··· Document segment ···

But of course that vision (of radical transformation) obviously finds no hearing in the power column that controls and exploits the current economic game. On top of this, the fiercest defenders of the current rules (i.e. conservatives and liberals) have, more or less out of anger that access to their drugs (coal, oil, gas) could be barred, lately narrowed their view on the climate problem once again and are increasingly declaring climate change to be a no-problem – see the imbecilities that many political parties and leaders are currently mouthing around global warming. So we should radically reform – see also the increasing call for systems change by climate scientists – but hardly anyone has ears for it. So what next?
Let's take a closer and deeper look at the current dynamics of the climate-political battlefield in order to assess more clearly what's going on there, and which sides are choosable in the global climate fight.

The battleground parties

Let's first scrutinize the battle-field. Which are the main parties fighting each other on climate solutions?

  1. The business-as-usual proponents (in short: the Usuals). This group consists largely of the owners of capital machinery and businesses. They have only one daily concern namely how do I keep my machines and service-infrastructure working tomorrow. The motives behind this? Could be anything, but they revolve around making money, debt repayment, consolidation of positions, employment ideals, etc. Their money and effort and family history, their entire wealth is in those hardware and companies. So they want them to be able to work full time, their industrial manufacturing & processing machinery, stackers, trucks, planes, ships, tractors, milking robots, crane shovels, mine excavators, servers, semiconductor printers, etc. etc. That is their rock-solid orientation, and they have backing from banks, insurers, governments and unions, because they are all in the same game of exchange that ensures everyone's existence. At the moment they are somewhat alarmed by climate change, so their main reaction consists of greenwashing proposals (such as green hydrogen and green kerosene), and of investing their personal capital in risky start-ups and in insane futuristic projects (rocket projects, satellite projects, artificial intelligence, non-aging, revitalization, and building survival bunkers on artificial islands), all so as not to have to think about future shit. In addition, a wave of fending off climate alarms has been taking place in these circles since 2024. See this recent example of deliberate climate blindfolding in the United States.
  2. The green growth proponents (in short: Green Growers). This contingent mainly consists of future-oriented executives of progressive companies on the one hand (e.g. M&M), and on the other hand of workers in sectors that in one way or another are profiting from business-as-usual (governments, support services including the fast-growing circuit of sustainability specialists, NGOs including many environmental protection organizations). These people prefer to see the current dynamics perpetuated, and want for whatever reasons or fears allow the current economic rules of the game to find a way out. In the meantime they tolerate incremental green-washing. See this quarrel between Usuals and Green Growers about the acceleration of the energy transition of ships. At no time in that discussion, there is a moment where the scale of shipping and container fever are discussed. No lids (i.e. volume restrictions) are needed on anything. The international transportation show must go on. Green Growers have a sheep-like trust in the solution capacity of science and technology, and thus wallow from one fable (i.e. bio-gas, ethanol, and bio-mass would produce emissions gains) in the other (green hydrogen, methanol, and green kerosene are clean), whereas if you look more closely at the litany of operations and mountain of industrial installations you need to produce, distribute, and use them, and fill in every energy parameter in those production functions with the energy mix (with less than 20% renewables) that is available (and thus will be used) in the 2025-2040 trajectory, then all of those fables fall deep through the clean emissions basket.

··· Provided entries ···

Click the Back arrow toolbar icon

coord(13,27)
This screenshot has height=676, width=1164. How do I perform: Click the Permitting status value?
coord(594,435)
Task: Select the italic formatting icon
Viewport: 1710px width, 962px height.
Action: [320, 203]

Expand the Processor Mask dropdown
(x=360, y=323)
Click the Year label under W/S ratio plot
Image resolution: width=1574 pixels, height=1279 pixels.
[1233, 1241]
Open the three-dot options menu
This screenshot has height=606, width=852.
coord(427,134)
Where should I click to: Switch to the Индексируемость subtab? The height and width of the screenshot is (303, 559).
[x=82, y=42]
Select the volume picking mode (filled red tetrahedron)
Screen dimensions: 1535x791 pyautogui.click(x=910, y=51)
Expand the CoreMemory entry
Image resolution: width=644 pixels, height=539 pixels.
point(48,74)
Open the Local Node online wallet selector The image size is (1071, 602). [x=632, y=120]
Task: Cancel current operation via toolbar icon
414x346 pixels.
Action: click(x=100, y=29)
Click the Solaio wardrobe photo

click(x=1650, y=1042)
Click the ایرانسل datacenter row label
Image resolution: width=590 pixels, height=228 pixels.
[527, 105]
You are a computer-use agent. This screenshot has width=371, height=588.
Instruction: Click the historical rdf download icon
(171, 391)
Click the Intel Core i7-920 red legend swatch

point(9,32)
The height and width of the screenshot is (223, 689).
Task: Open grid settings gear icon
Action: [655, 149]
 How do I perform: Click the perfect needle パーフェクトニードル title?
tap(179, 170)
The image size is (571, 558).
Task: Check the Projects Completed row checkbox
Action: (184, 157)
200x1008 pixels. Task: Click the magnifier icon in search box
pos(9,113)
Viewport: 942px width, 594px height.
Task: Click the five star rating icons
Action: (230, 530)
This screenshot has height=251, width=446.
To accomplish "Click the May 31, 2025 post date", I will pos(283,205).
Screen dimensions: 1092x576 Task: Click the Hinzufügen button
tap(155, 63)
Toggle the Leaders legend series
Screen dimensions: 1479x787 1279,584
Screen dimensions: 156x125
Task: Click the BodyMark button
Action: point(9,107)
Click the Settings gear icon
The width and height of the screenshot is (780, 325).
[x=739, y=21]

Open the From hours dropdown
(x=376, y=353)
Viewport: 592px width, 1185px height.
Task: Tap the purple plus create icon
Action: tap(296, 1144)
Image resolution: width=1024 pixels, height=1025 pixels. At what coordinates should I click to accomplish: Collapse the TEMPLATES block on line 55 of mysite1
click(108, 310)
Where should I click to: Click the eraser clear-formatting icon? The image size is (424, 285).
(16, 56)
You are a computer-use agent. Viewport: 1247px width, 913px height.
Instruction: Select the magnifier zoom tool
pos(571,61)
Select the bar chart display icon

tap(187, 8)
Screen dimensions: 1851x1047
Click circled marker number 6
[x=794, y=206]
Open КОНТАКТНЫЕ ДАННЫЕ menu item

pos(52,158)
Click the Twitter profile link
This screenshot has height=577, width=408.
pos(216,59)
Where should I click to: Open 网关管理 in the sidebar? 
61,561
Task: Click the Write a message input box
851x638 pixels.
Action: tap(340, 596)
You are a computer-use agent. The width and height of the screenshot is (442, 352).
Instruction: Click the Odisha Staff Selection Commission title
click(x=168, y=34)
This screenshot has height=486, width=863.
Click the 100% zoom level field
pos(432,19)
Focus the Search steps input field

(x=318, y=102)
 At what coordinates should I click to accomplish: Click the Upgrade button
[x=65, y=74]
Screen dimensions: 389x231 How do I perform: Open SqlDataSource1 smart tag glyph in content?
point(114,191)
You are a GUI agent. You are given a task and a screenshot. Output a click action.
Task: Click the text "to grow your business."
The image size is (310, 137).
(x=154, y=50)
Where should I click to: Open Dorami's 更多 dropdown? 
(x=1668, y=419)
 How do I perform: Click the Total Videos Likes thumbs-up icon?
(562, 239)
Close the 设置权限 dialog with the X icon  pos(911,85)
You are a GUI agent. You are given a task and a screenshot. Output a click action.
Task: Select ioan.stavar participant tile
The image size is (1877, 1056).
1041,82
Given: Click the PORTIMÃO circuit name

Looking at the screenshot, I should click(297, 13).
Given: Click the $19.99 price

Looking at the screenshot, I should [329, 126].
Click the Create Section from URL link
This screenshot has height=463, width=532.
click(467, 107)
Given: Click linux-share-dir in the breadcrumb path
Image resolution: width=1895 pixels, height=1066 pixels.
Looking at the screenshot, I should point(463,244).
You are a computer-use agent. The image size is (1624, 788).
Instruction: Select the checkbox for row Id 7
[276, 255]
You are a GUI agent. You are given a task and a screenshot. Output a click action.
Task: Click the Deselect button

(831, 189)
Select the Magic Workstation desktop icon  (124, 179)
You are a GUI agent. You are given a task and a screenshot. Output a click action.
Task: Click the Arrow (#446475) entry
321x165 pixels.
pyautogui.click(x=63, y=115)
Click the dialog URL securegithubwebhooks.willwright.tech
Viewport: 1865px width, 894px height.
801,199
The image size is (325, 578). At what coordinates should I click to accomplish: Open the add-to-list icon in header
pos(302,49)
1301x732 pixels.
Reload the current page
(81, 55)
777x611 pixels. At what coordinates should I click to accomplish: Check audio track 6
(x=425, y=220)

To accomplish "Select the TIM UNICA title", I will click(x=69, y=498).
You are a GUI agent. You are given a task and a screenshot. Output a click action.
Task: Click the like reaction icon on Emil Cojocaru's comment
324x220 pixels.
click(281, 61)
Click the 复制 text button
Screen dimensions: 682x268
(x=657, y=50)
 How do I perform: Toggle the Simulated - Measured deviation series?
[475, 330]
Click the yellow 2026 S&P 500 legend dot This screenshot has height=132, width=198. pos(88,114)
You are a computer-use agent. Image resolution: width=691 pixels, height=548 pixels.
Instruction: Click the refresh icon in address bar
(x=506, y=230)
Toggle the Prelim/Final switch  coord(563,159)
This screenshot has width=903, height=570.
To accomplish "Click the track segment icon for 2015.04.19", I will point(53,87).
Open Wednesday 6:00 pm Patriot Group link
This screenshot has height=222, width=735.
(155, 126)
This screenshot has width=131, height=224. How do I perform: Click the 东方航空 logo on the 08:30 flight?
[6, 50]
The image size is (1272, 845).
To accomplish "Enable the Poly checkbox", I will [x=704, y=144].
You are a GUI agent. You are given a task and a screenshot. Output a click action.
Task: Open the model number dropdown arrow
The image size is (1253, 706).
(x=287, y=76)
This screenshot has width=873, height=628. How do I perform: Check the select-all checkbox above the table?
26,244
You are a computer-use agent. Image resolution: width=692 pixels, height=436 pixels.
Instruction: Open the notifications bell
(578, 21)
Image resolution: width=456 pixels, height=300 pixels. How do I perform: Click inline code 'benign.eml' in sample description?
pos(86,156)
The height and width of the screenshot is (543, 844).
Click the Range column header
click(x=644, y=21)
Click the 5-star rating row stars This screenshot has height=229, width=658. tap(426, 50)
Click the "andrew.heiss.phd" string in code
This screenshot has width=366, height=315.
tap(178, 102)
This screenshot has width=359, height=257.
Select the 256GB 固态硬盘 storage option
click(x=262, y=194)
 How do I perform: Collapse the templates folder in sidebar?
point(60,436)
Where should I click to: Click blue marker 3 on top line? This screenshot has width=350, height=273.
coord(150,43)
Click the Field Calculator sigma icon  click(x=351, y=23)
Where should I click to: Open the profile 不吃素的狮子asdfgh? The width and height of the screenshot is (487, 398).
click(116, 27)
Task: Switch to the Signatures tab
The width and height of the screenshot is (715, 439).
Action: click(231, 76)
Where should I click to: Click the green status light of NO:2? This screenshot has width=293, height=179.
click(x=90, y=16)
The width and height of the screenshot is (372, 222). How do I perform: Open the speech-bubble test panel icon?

···

◆ **Written problem A**: Decide whether each statement agrees with the text on climate politics, answering yes or no and quoting the words of the text that settle it. (i) Among the projects the Usuals invest in is building survival bunkers on artificial islands. (ii) In the shipping discussion, the Green Growers call for volume restrictions on shipping. (iii) The energy mix available in the 2025-2040 trajectory is more than half renewables.
◆ **Written problem B**: Return every line of the records that contains the string "resolution", treating uppercase and lowercase letters as different.
The records are unrelated to the text on climate politics.

◆ **Correct answer A**:
(i) Yes: "building survival bunkers on artificial islands"
(ii) No: "No lids (i.e. volume restrictions) are needed on anything."
(iii) No: "with less than 20% renewables"

◆ **Correct answer B**:
Image resolution: width=1574 pixels, height=1279 pixels.
Image resolution: width=644 pixels, height=539 pixels.
Image resolution: width=590 pixels, height=228 pixels.
Image resolution: width=1024 pixels, height=1025 pixels. At what coordinates should I click to accomplish: Collapse the TEMPLATES block on line 55 of mysite1
Image resolution: width=1895 pixels, height=1066 pixels.
You are a computer-use agent. Image resolution: width=691 pixels, height=548 pixels.
You are a computer-use agent. Image resolution: width=692 pixels, height=436 pixels.
Image resolution: width=456 pixels, height=300 pixels. How do I perform: Click inline code 'benign.eml' in sample description?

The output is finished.